• _SUPPLIED ENTRIES_:
[Start of section]
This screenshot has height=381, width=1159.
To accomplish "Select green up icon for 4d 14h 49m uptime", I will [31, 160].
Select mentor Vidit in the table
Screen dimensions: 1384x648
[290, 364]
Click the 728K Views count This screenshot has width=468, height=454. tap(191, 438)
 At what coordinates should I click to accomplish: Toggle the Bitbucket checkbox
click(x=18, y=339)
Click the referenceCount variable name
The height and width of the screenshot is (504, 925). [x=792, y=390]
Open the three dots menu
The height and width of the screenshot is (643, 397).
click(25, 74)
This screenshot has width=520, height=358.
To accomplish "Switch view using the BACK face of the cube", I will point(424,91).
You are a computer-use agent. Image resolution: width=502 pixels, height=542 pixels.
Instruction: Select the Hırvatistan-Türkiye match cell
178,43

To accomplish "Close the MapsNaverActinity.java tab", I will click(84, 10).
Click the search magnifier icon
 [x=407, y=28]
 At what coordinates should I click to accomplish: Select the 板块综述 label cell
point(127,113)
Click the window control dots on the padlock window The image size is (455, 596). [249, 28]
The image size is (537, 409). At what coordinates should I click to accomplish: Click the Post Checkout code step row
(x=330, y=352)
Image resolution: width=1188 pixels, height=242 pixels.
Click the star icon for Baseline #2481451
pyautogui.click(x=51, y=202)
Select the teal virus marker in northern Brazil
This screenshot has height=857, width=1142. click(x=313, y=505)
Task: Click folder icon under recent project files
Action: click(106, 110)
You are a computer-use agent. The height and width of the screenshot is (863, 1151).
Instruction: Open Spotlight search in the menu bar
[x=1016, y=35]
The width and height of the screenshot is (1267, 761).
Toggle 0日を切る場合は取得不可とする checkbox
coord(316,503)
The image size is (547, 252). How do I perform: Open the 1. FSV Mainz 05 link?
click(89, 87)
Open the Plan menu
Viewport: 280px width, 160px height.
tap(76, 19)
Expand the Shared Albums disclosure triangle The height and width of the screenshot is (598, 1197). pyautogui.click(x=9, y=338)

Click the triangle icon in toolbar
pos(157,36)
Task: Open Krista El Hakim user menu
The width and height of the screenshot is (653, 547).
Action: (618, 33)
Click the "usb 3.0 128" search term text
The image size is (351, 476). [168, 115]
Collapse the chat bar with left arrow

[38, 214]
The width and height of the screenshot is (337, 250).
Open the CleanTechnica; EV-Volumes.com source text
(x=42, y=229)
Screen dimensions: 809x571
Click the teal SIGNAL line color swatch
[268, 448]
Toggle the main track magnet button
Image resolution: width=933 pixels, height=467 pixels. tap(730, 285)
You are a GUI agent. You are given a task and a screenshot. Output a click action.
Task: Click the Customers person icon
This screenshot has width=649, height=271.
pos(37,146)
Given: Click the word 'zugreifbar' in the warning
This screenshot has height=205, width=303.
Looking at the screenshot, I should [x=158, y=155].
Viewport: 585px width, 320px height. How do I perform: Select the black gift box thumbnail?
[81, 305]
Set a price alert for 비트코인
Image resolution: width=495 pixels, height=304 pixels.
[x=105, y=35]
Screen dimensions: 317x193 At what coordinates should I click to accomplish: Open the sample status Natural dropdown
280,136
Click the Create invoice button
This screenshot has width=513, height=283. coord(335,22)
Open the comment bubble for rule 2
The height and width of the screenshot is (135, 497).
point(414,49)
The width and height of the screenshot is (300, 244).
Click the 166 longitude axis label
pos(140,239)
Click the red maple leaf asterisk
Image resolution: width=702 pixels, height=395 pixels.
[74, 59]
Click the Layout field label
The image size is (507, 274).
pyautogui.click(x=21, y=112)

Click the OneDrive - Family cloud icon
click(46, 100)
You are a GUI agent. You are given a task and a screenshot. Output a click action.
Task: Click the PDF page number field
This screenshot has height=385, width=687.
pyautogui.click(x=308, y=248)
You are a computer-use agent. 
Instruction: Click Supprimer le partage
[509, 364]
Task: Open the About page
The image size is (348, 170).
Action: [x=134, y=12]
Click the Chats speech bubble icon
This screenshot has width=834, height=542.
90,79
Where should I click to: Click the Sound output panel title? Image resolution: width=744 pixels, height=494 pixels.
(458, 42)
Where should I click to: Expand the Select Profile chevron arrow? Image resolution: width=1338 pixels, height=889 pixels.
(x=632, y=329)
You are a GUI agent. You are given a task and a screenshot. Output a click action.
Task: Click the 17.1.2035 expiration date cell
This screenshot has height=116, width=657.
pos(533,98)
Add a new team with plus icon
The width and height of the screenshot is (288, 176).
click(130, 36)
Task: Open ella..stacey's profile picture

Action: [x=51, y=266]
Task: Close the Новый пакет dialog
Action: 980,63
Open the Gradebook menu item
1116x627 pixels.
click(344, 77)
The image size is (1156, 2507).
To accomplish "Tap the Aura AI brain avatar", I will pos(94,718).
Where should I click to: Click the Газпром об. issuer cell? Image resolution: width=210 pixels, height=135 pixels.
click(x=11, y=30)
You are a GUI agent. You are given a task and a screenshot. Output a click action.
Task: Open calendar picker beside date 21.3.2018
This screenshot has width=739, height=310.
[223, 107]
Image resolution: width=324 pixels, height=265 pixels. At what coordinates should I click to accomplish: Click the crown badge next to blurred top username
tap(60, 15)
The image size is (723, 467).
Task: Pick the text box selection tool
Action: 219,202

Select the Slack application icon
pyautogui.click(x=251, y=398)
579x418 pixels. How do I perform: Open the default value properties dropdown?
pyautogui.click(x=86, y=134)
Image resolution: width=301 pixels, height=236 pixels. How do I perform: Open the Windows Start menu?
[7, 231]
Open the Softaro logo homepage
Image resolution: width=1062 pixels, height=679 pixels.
[End of section]
Reproduce the data verbatim, line for line.

This screenshot has height=381, width=1159.
To accomplish "Select green up icon for 4d 14h 49m uptime", I will [31, 160].
Select mentor Vidit in the table
Screen dimensions: 1384x648
[290, 364]
Click the 728K Views count This screenshot has width=468, height=454. tap(191, 438)
 At what coordinates should I click to accomplish: Toggle the Bitbucket checkbox
click(x=18, y=339)
Click the referenceCount variable name
The height and width of the screenshot is (504, 925). [x=792, y=390]
Open the three dots menu
The height and width of the screenshot is (643, 397).
click(25, 74)
This screenshot has width=520, height=358.
To accomplish "Switch view using the BACK face of the cube", I will point(424,91).
You are a computer-use agent. Image resolution: width=502 pixels, height=542 pixels.
Instruction: Select the Hırvatistan-Türkiye match cell
178,43

To accomplish "Close the MapsNaverActinity.java tab", I will click(84, 10).
Click the search magnifier icon
 [x=407, y=28]
 At what coordinates should I click to accomplish: Select the 板块综述 label cell
point(127,113)
Click the window control dots on the padlock window The image size is (455, 596). [249, 28]
The image size is (537, 409). At what coordinates should I click to accomplish: Click the Post Checkout code step row
(x=330, y=352)
Image resolution: width=1188 pixels, height=242 pixels.
Click the star icon for Baseline #2481451
pyautogui.click(x=51, y=202)
Select the teal virus marker in northern Brazil
This screenshot has height=857, width=1142. click(x=313, y=505)
Task: Click folder icon under recent project files
Action: click(106, 110)
You are a computer-use agent. The height and width of the screenshot is (863, 1151).
Instruction: Open Spotlight search in the menu bar
[x=1016, y=35]
The width and height of the screenshot is (1267, 761).
Toggle 0日を切る場合は取得不可とする checkbox
coord(316,503)
The image size is (547, 252). How do I perform: Open the 1. FSV Mainz 05 link?
click(89, 87)
Open the Plan menu
Viewport: 280px width, 160px height.
tap(76, 19)
Expand the Shared Albums disclosure triangle The height and width of the screenshot is (598, 1197). pyautogui.click(x=9, y=338)

Click the triangle icon in toolbar
pos(157,36)
Task: Open Krista El Hakim user menu
The width and height of the screenshot is (653, 547).
Action: (618, 33)
Click the "usb 3.0 128" search term text
The image size is (351, 476). [168, 115]
Collapse the chat bar with left arrow

[38, 214]
The width and height of the screenshot is (337, 250).
Open the CleanTechnica; EV-Volumes.com source text
(x=42, y=229)
Screen dimensions: 809x571
Click the teal SIGNAL line color swatch
[268, 448]
Toggle the main track magnet button
Image resolution: width=933 pixels, height=467 pixels. tap(730, 285)
You are a GUI agent. You are given a task and a screenshot. Output a click action.
Task: Click the Customers person icon
This screenshot has width=649, height=271.
pos(37,146)
Given: Click the word 'zugreifbar' in the warning
This screenshot has height=205, width=303.
Looking at the screenshot, I should [x=158, y=155].
Viewport: 585px width, 320px height. How do I perform: Select the black gift box thumbnail?
[81, 305]
Set a price alert for 비트코인
Image resolution: width=495 pixels, height=304 pixels.
[x=105, y=35]
Screen dimensions: 317x193 At what coordinates should I click to accomplish: Open the sample status Natural dropdown
280,136
Click the Create invoice button
This screenshot has width=513, height=283. coord(335,22)
Open the comment bubble for rule 2
The height and width of the screenshot is (135, 497).
point(414,49)
The width and height of the screenshot is (300, 244).
Click the 166 longitude axis label
pos(140,239)
Click the red maple leaf asterisk
Image resolution: width=702 pixels, height=395 pixels.
[74, 59]
Click the Layout field label
The image size is (507, 274).
pyautogui.click(x=21, y=112)

Click the OneDrive - Family cloud icon
click(46, 100)
You are a GUI agent. You are given a task and a screenshot. Output a click action.
Task: Click the PDF page number field
This screenshot has height=385, width=687.
pyautogui.click(x=308, y=248)
You are a computer-use agent. 
Instruction: Click Supprimer le partage
[509, 364]
Task: Open the About page
The image size is (348, 170).
Action: [x=134, y=12]
Click the Chats speech bubble icon
This screenshot has width=834, height=542.
90,79
Where should I click to: Click the Sound output panel title? Image resolution: width=744 pixels, height=494 pixels.
(458, 42)
Where should I click to: Expand the Select Profile chevron arrow? Image resolution: width=1338 pixels, height=889 pixels.
(x=632, y=329)
You are a GUI agent. You are given a task and a screenshot. Output a click action.
Task: Click the 17.1.2035 expiration date cell
This screenshot has height=116, width=657.
pos(533,98)
Add a new team with plus icon
The width and height of the screenshot is (288, 176).
click(130, 36)
Task: Open ella..stacey's profile picture

Action: [x=51, y=266]
Task: Close the Новый пакет dialog
Action: 980,63
Open the Gradebook menu item
1116x627 pixels.
click(344, 77)
The image size is (1156, 2507).
To accomplish "Tap the Aura AI brain avatar", I will pos(94,718).
Where should I click to: Click the Газпром об. issuer cell? Image resolution: width=210 pixels, height=135 pixels.
click(x=11, y=30)
You are a GUI agent. You are given a task and a screenshot. Output a click action.
Task: Open calendar picker beside date 21.3.2018
This screenshot has width=739, height=310.
[223, 107]
Image resolution: width=324 pixels, height=265 pixels. At what coordinates should I click to accomplish: Click the crown badge next to blurred top username
tap(60, 15)
The image size is (723, 467).
Task: Pick the text box selection tool
Action: 219,202

Select the Slack application icon
pyautogui.click(x=251, y=398)
579x418 pixels. How do I perform: Open the default value properties dropdown?
pyautogui.click(x=86, y=134)
Image resolution: width=301 pixels, height=236 pixels. How do I perform: Open the Windows Start menu?
[7, 231]
Open the Softaro logo homepage
Image resolution: width=1062 pixels, height=679 pixels.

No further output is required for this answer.